The leading crops are sugar cane, coffee and tobacco. Over one-half of the exports consists of coffee, and a little less than one-fourth, of sugar. Cacao and fruits make a large part of the remainder.

[Illustration: A PUERTO RICAN SUGAR MILL.]

Rice forms the chief food of the laboring classes, and this grows, not on the wet lowlands, as in our country, but on the mountain sides.

Bananas and plantains are two of the important food products. Next to these, the yam and the sweet potato form the diet of the natives.

Among the fruit trees we find cocoanut palms, tamarinds, prickly pears, guavas, mangoes, bananas, oranges, limes, cacao (or cocao) trees and lemons.
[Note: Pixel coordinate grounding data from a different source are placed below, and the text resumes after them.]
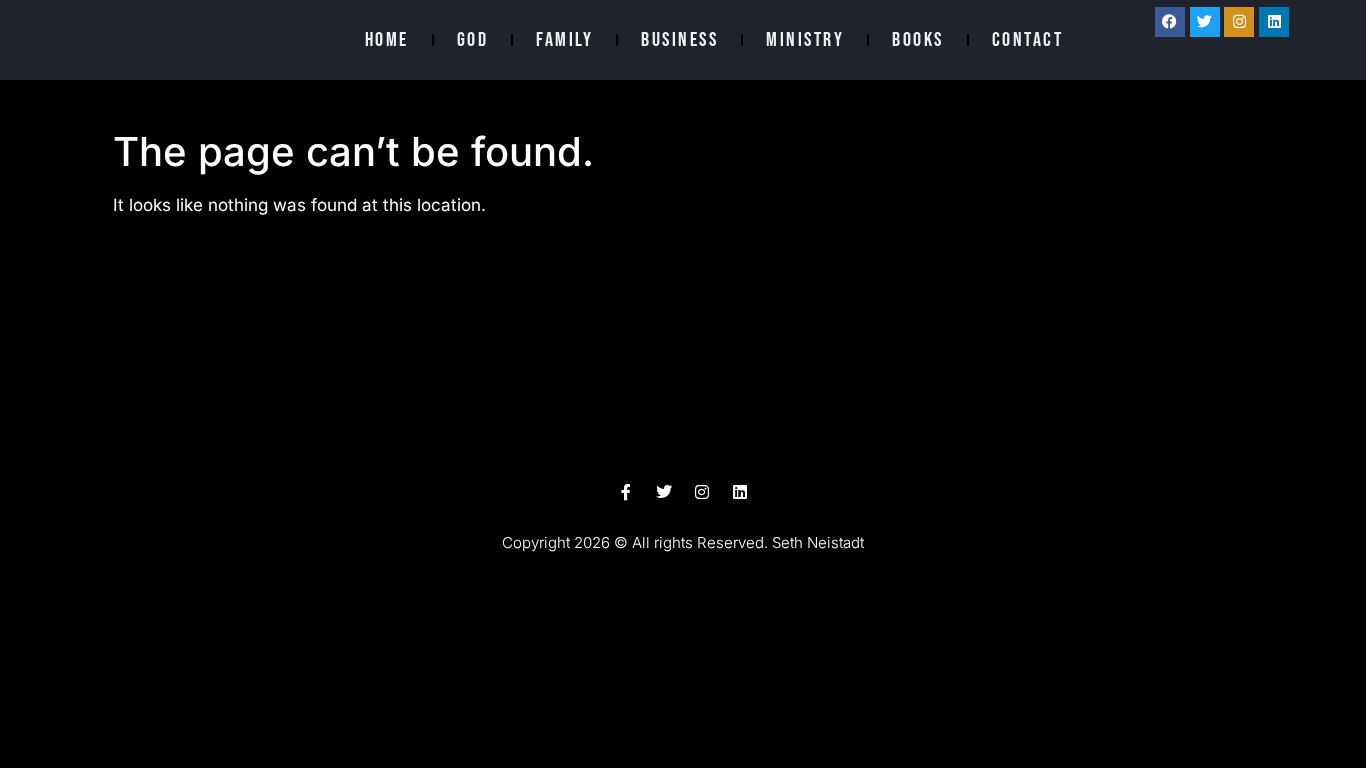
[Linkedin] (1274, 22)
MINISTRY (805, 40)
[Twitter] (1205, 22)
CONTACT (1028, 40)
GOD (473, 40)
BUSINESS (679, 40)
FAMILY (564, 40)
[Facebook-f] (626, 492)
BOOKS (918, 40)
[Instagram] (1239, 22)
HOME (387, 40)
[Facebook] (1170, 22)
Among the spices found here are the pimento, or allspice, nutmeg, clove, pepper, mace, cinnamon, ginger, and vanilla.

The hills are covered with forests, which, yield valuable timber and dye woods. Among these are mahogany, cedar, ebony, and lignum-vitae trees. Logwood and other dye materials are common.
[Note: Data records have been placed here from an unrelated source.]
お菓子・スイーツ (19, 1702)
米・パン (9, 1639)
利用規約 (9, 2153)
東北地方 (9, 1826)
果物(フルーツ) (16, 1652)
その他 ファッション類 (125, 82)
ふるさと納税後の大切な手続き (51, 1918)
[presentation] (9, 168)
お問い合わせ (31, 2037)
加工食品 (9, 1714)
Many varieties of the palm flourish here, - the cocoanut palm producing fruit in greater abundance than in any other country of the West Indies.

THE COCOA PALM.

The most abundant cocoanut groves in the world are said to be found on Puerto Rico and the other islands of the Antilles. This tree usually grows near the coast, for it loves the salt water; but it is sometimes found on the hill slopes a short distance inland.

"The tree grows to a height of from sixty to eighty feet, lives a hundred years, bears a hundred nuts each year, and is said to have a hundred uses for man."

The trees bear such heavy burdens of fruit that it seems impossible that so slender a trunk could hold such a weight of fruit in the air. The fruit is expensive when it comes to us, because of the difficulty in climbing the trees, gathering the nuts, and removing from them the heavy fibrous husks.

[Illustration: GATHERING COCOANUTS.]

Here is a negro gathering cocoanuts. Let us watch him. He climbs the tall tree, dragging a rope after him. About his waist is a belt in which is thrust a machete.

He hacks off a bunch of the nuts and attaches it to the end of the rope. It is then lowered to another negro or to the ground. The nuts are in bunches of a dozen or two, and are covered with a green, smooth, shining covering.